Skip to contents

An R package to establish and work within a data collection framework.

Installation

# install.packages("remotes")
remotes::install_github("dissc-yale/dcf")

Get Started

Projects

Full Projects

A data collection project ultimately consists of source and bundle projects:

- collection_project
  - data
    - source_a
    - bundle_a

Start by initializing the overall project:

dcf_init("collection_project")

Then add a source project, which will ingest data from a single source, and produce a standardized data file:

dcf_add_source("source_a", "collection_project")

And add a bundle project, which will use the standardized source files to produce a data product:

dcf_add_bundle("bundle_a", "collection_project")

Standalone projects

source and bundle projects can also exist on their own, outside of a full project.

This might be useful if a source project is particularly big, takes a while to run, or has some special processes you want to build up outside of a full project.

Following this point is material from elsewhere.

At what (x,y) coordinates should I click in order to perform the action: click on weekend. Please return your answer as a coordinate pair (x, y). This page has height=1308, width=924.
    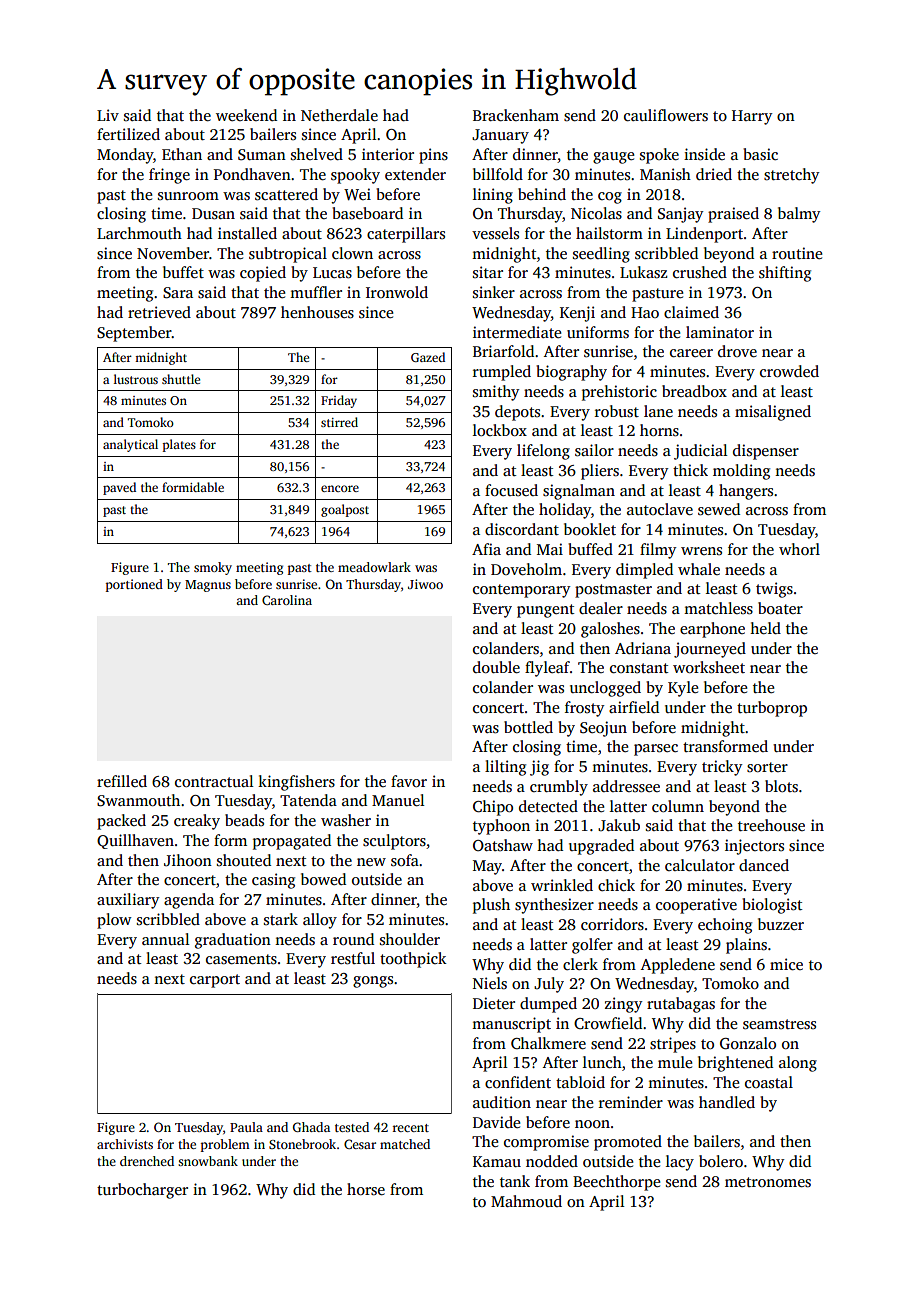
    Looking at the image, I should click on (246, 115).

Standalone bundle projects might be useful as a way to make more independent and/or varied outputs from a single full collection project.

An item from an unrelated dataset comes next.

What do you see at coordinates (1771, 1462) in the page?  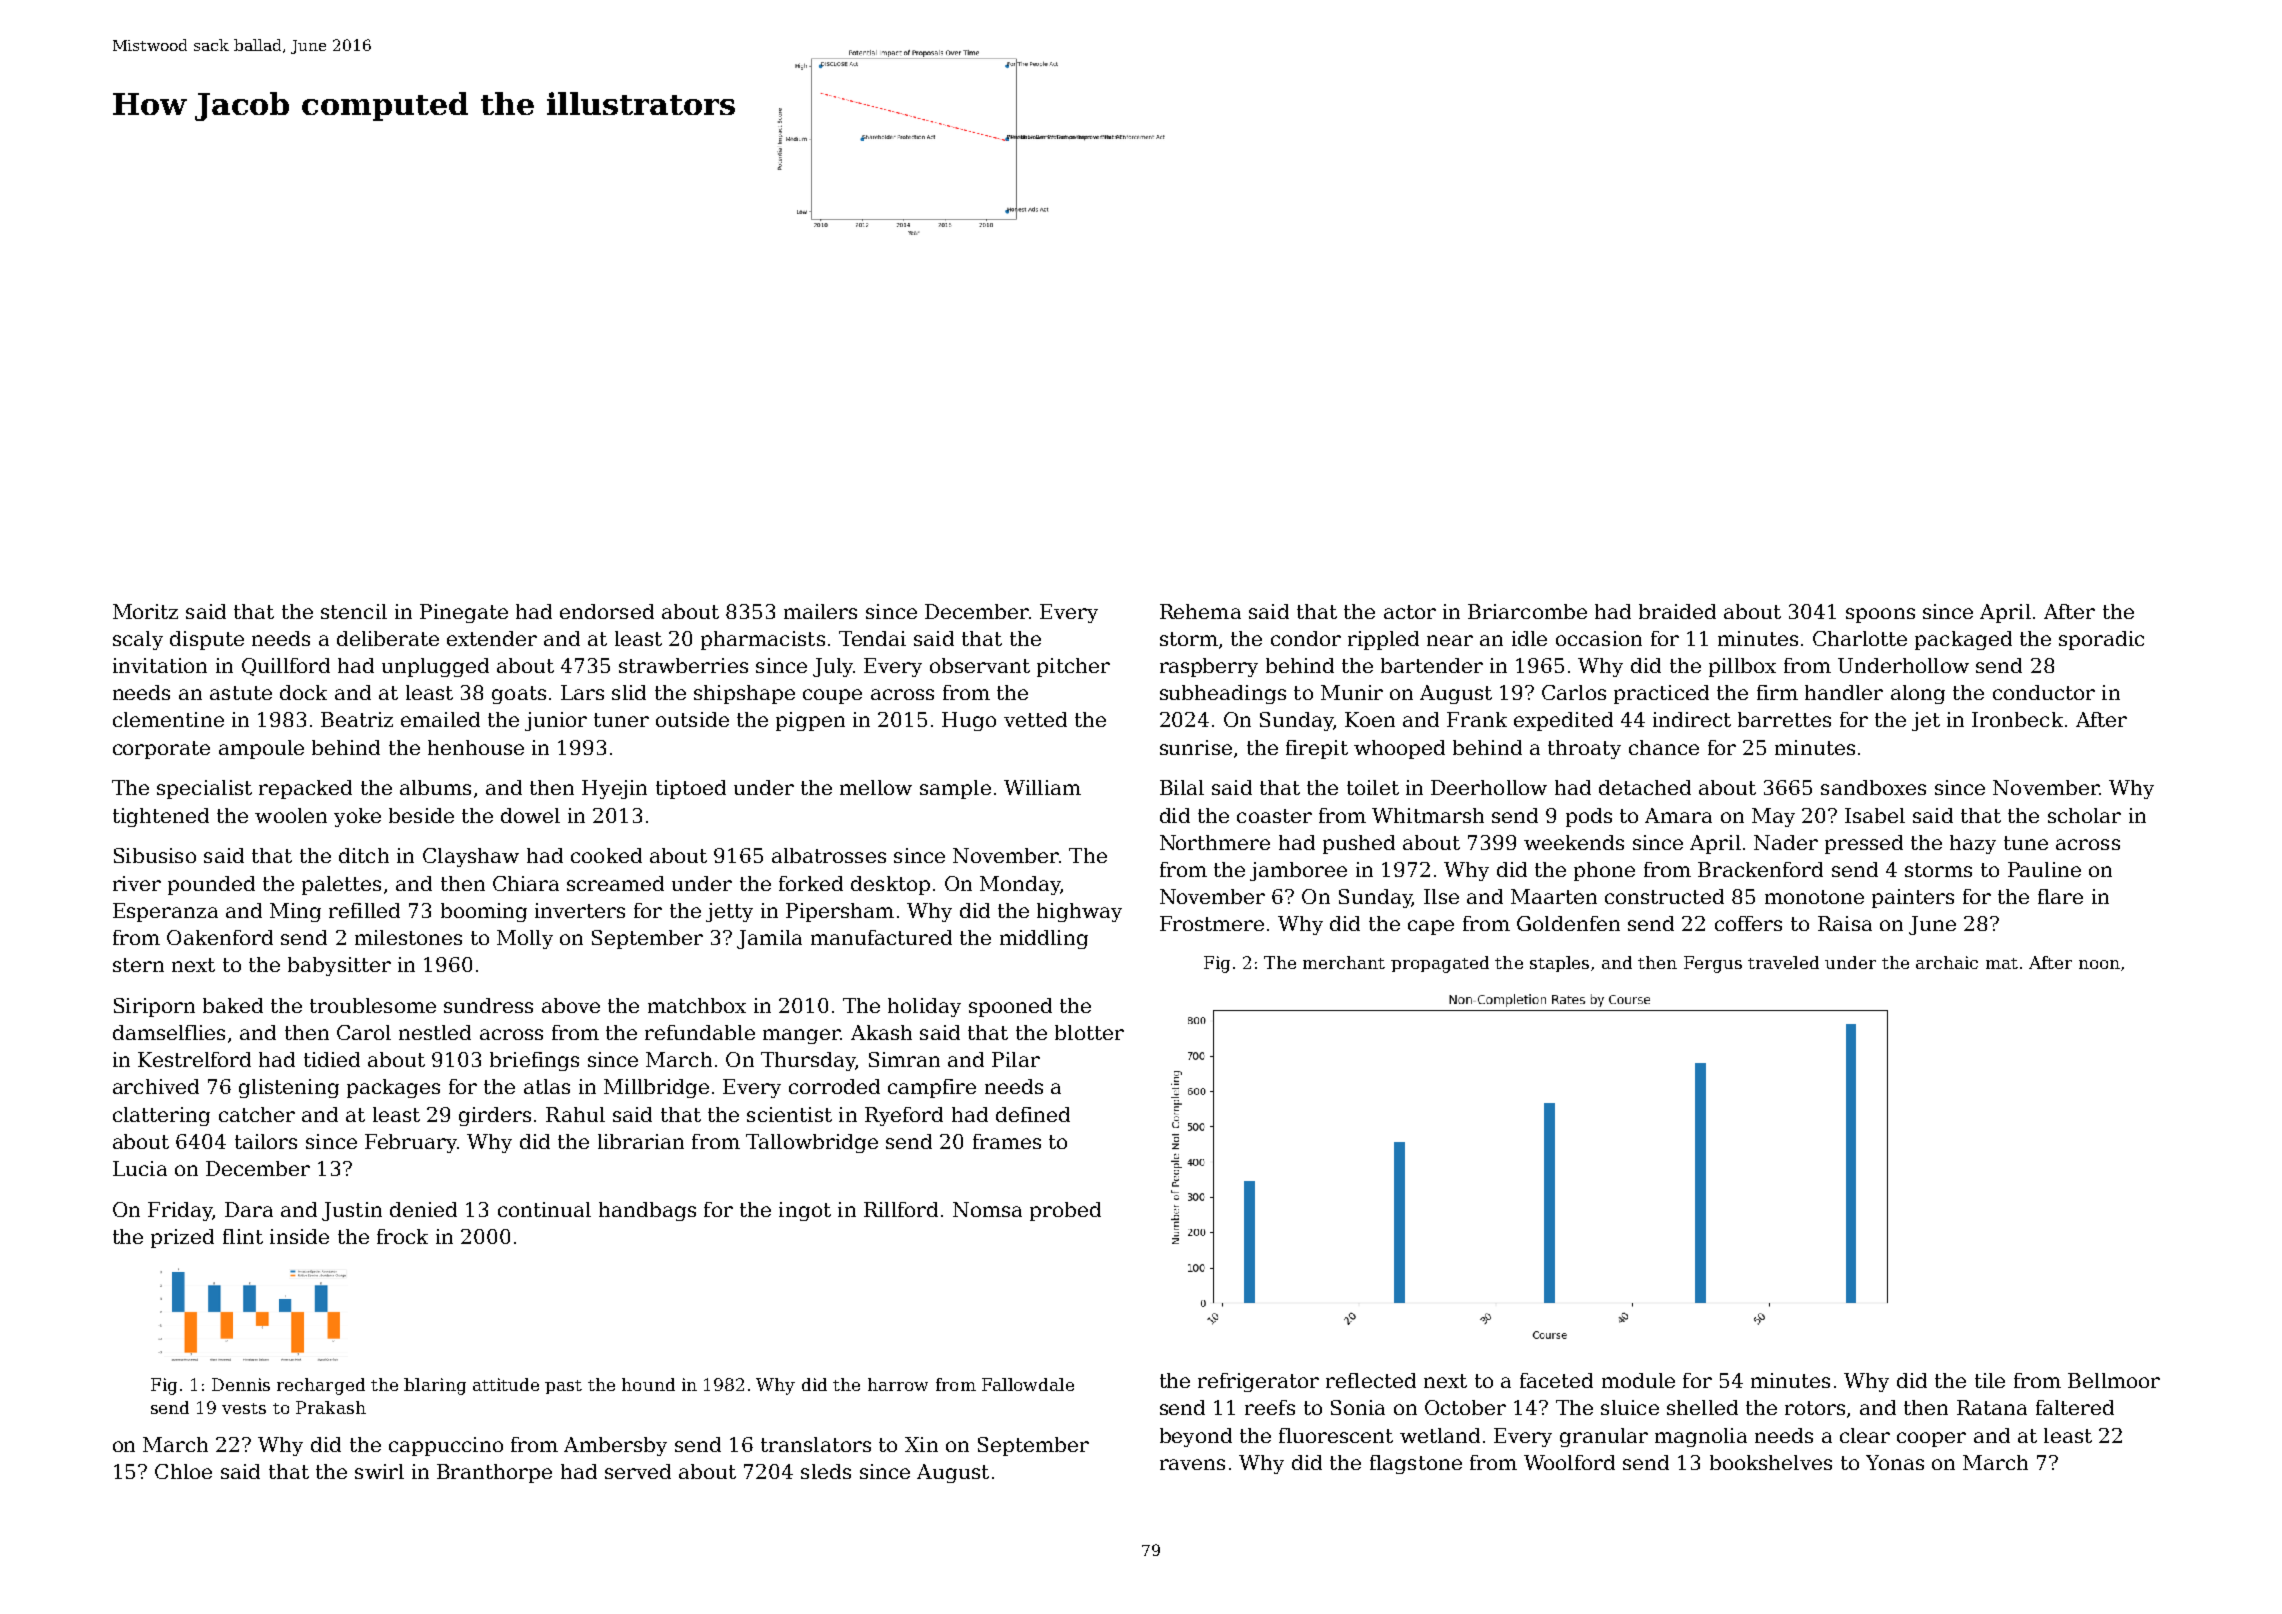 I see `bookshelves` at bounding box center [1771, 1462].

The dcf_add_source and dcf_add_bundle functions can be used to initialize these standalone projects, and the dcf_build, dcf_process, and dcf_check functions work the same on them.

Processing

Once the source and bundle scripts have been written, the project can be built:

dcf_build("collection_project")

This runs dcf_process and dcf_check on each sub-project, then writes a report to collection_project/report.json.gz, which includes processing details (like logs and timing) and metadata from the standardized data files.